Con Dolore This Sad Movie

Format: CD.
Year Of Release: 2001.
Label: Clairecords.
Label reference #: Fern 024.
TK Mailorder Reference ID: M10687
Approximate release date: October 30, 2001.
Genres:

Price: $9.85 [Out of Stock]


Description: Guitars, piano, synthesizers, marimba, shakers and the vocals of Kristy and Ed, both formerly of Polar, make up this mysterious and quite pleasant dreampop/sometimes dance-pop album.

Track listing:

1. "Opening Theme"


2. "The 7th"


3. "She's Withering"


4. "She Said Goodbye"


5. "All Our Favorite Cats"


6. "Fractions Of A Second"


7. "Feed Us All"


8. "The Happy Girl"


9. "Dream"


10. "Unexpected Love"


11. "Why Are You Hiding?"


12. "Fractions Of A Second"


13. "This Sad Movie"



listen to all tracks as .m3u playlist
Twee Kitten review of This Sad Movie
by Keith Mclachlan

Do you know what would be truly the saddest movie ever made?
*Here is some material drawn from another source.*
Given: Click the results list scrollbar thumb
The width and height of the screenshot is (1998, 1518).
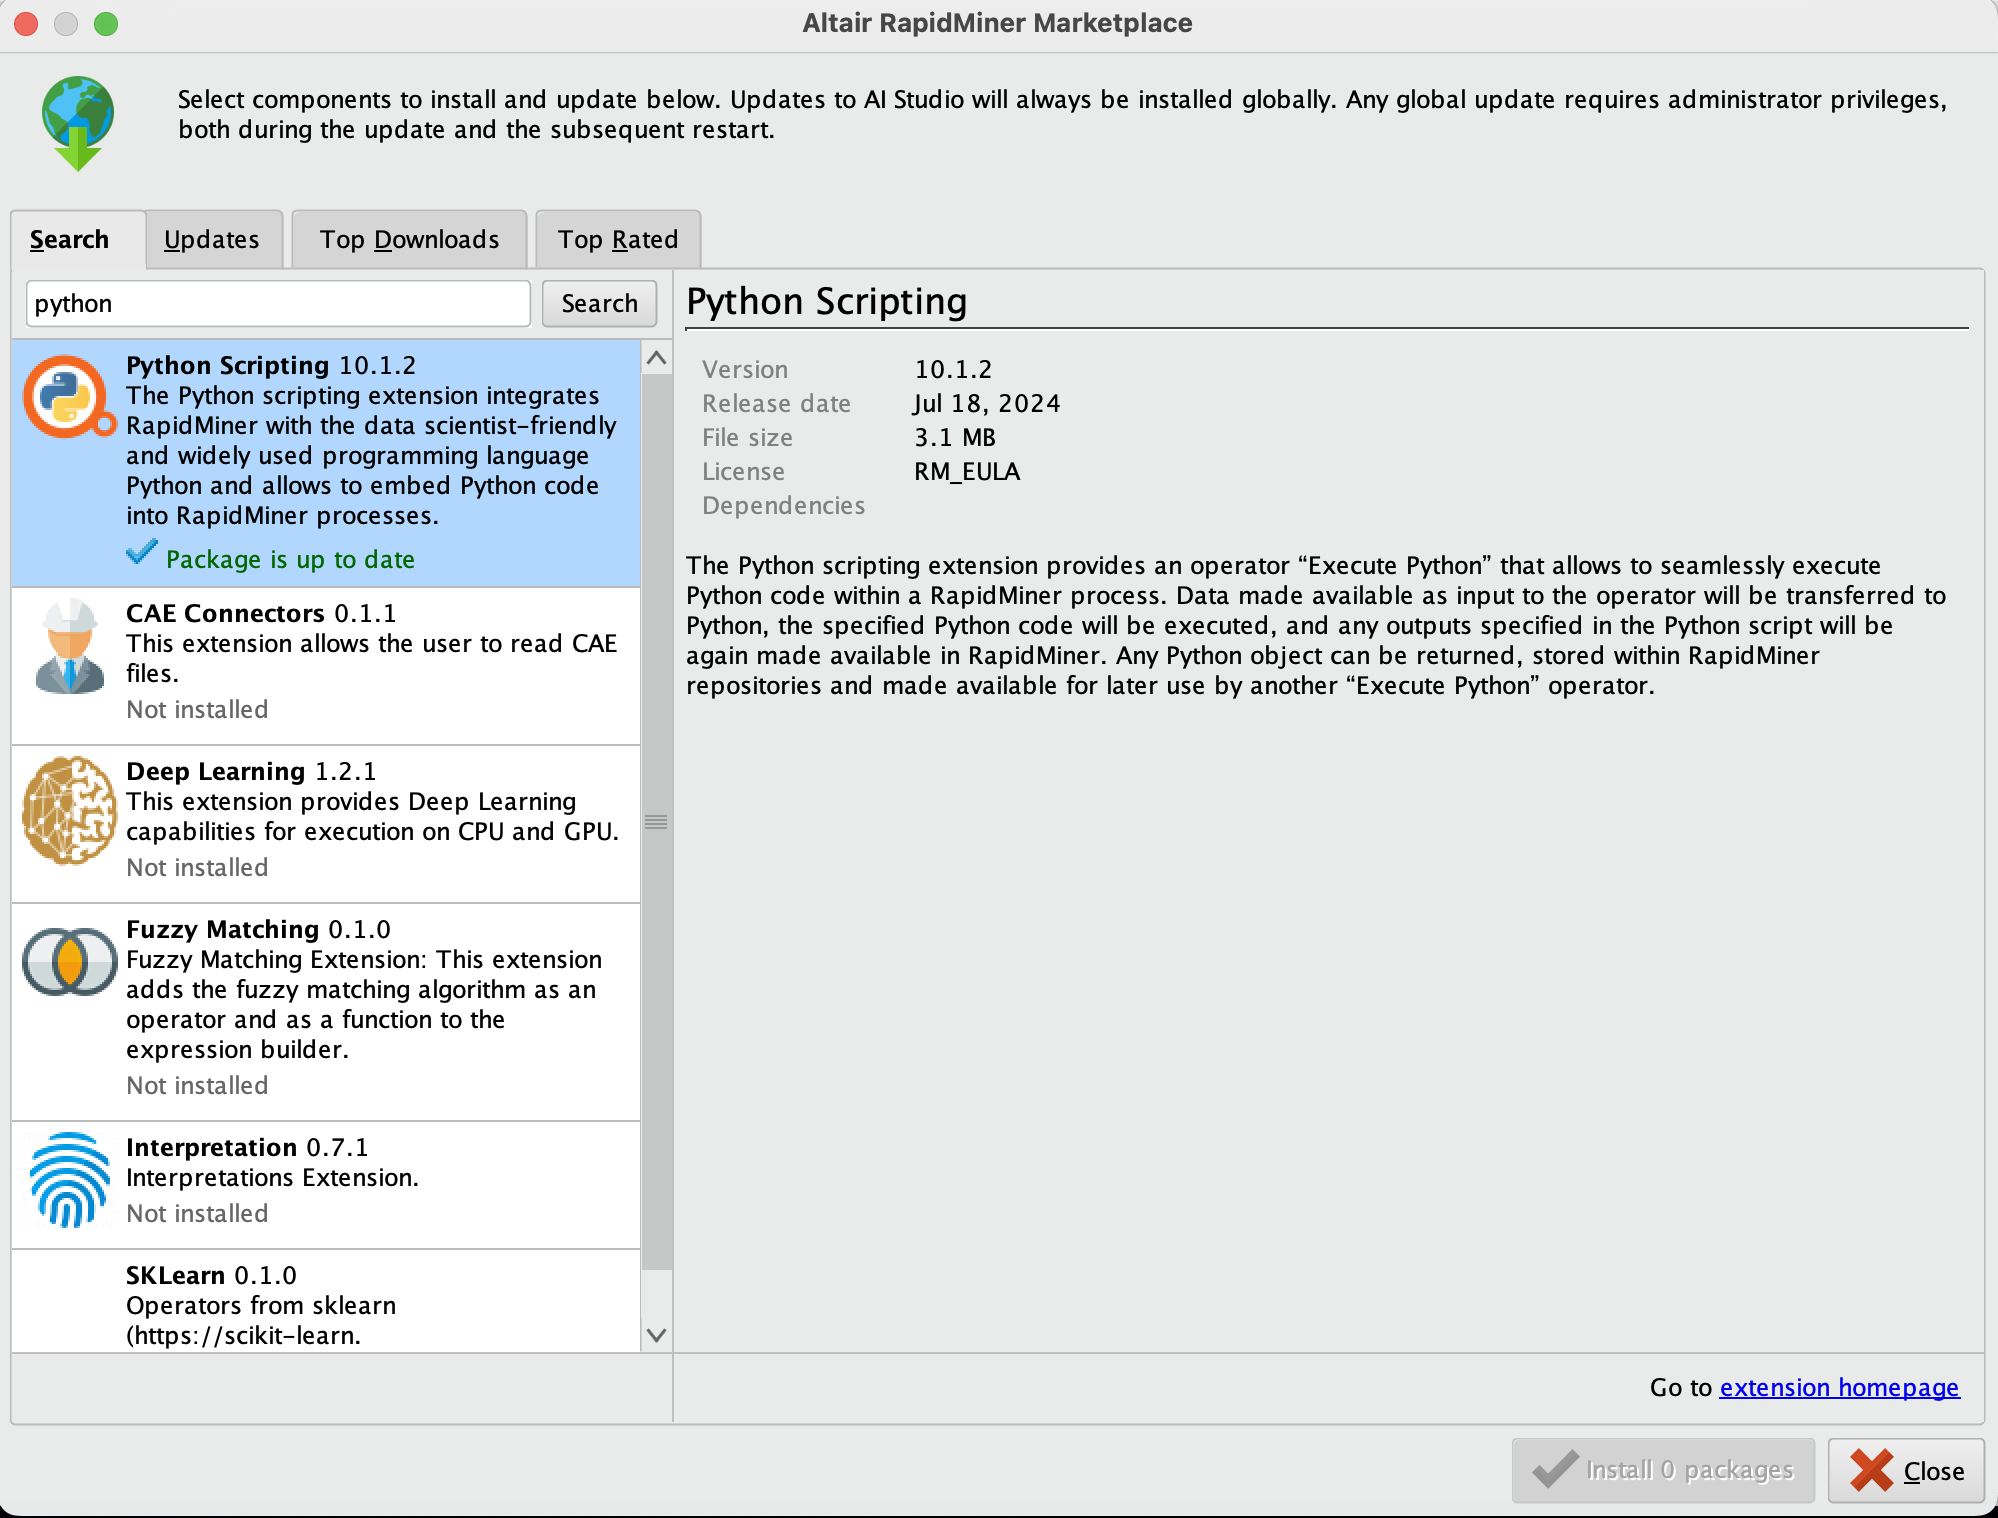Looking at the screenshot, I should click(x=656, y=822).
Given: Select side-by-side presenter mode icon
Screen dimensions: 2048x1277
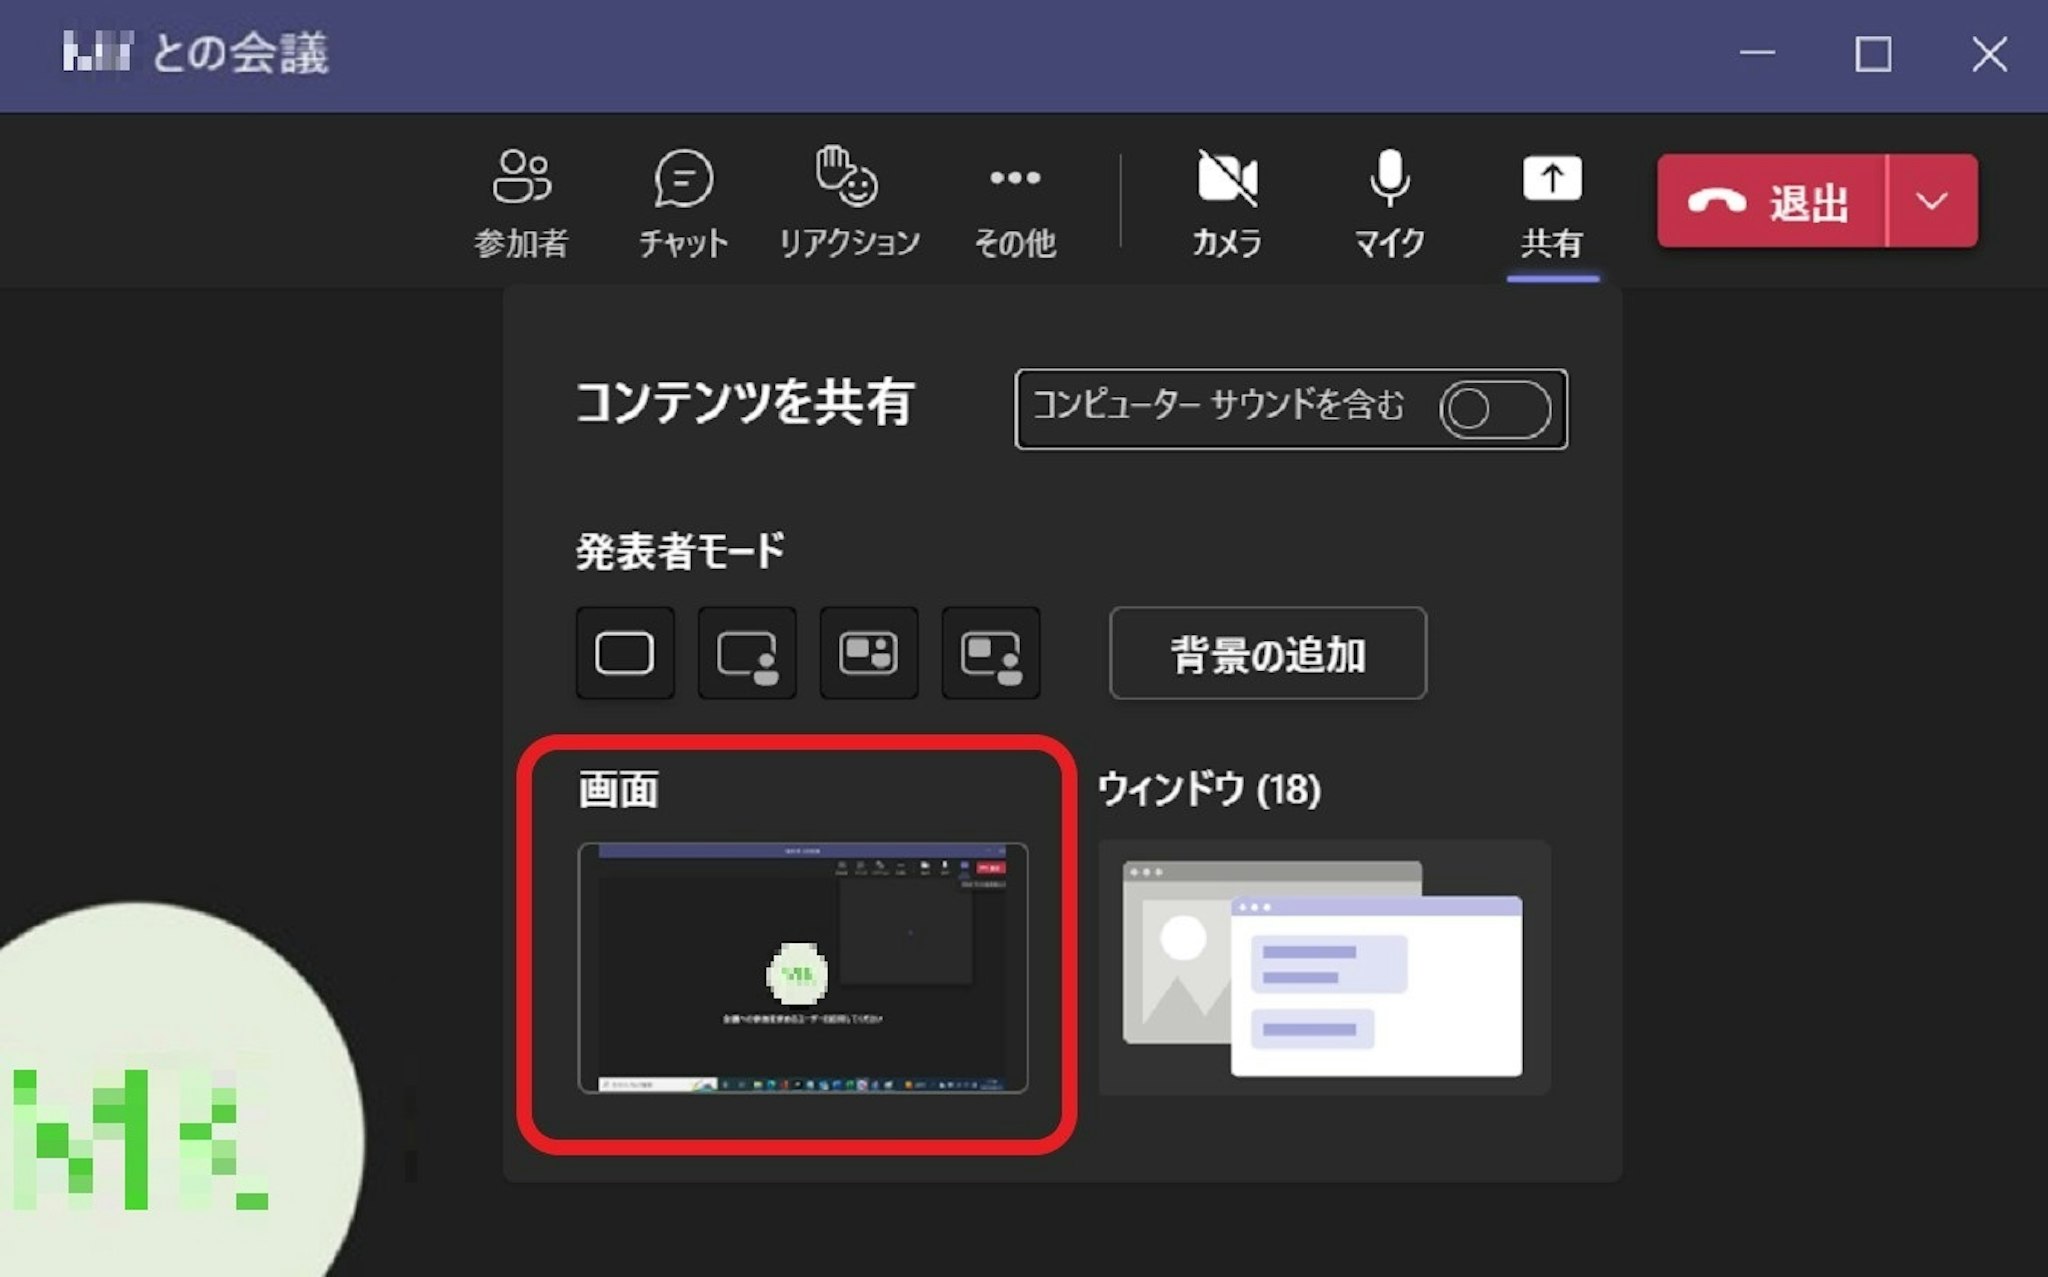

It would be the movie made by some enterprising young filmmaker who decided merely to set-up an unmanned camera at the self-serve checkout lane at the grocery store. The horror on the audience's faces when they discovered what absolute imbeciles 99% of their fellow homo sapiens are would cause extreme depression and panic and surely a run on kleenex and visine. Have you had the pleasure of sitting behind someone who can't quite figure out an ATM in your lifetime? Well imagine the situation made exponentially more frustrating as those same social science majors attempt to figure out how to key in their 3 pounds of braeburn apples without shutting down the federal reserve because they have managed to cause the grocery computer system to overload by their technological incompetence. That movie would be much more tragic than the stills from the 'alleged' film documented by this record, photos that are collated in some sort of storyboard on the cover. It looks like a scene from Timecode which looked like a dreadful movie that I have no desire to ever see. The music is shoegaze-y, but also electronic-y, I have never heard their previous band Polar so I am not sure if this is a new direction for the band. I did once, in fact, review a Polar record for TK but it was one of the guys from Moose and they have since changed their name probably because of the american Polar but then the American Polar no longer exists and I notice there is now a DJ in the UK using the moniker Polar. Good times to be a litigator I suppose. Anyhow some of the Con Dolore material reminds me a bit of Curve and the girl, unlike the Isobella lady, has a beautiful voice and why they insist on letting anyone other than her sing is a bit of a puzzle. Must be the whole 'Look they are my words and only I can breathe life into them' whine going on but the guy can't sing a lick and should be shut down immediately. His tunes are more mechanical and sound like something a cutting-edge canadian band might do. It is waaaaay too long, clocks in at 9734 minutes but there are multiple moments of beauty in at least sixty-seven percent of those minutes and it is intriguing enough to require multiple listens to take it all in. Yippee for Clair then because they really are swell folks and maybe this record will make them billionaires.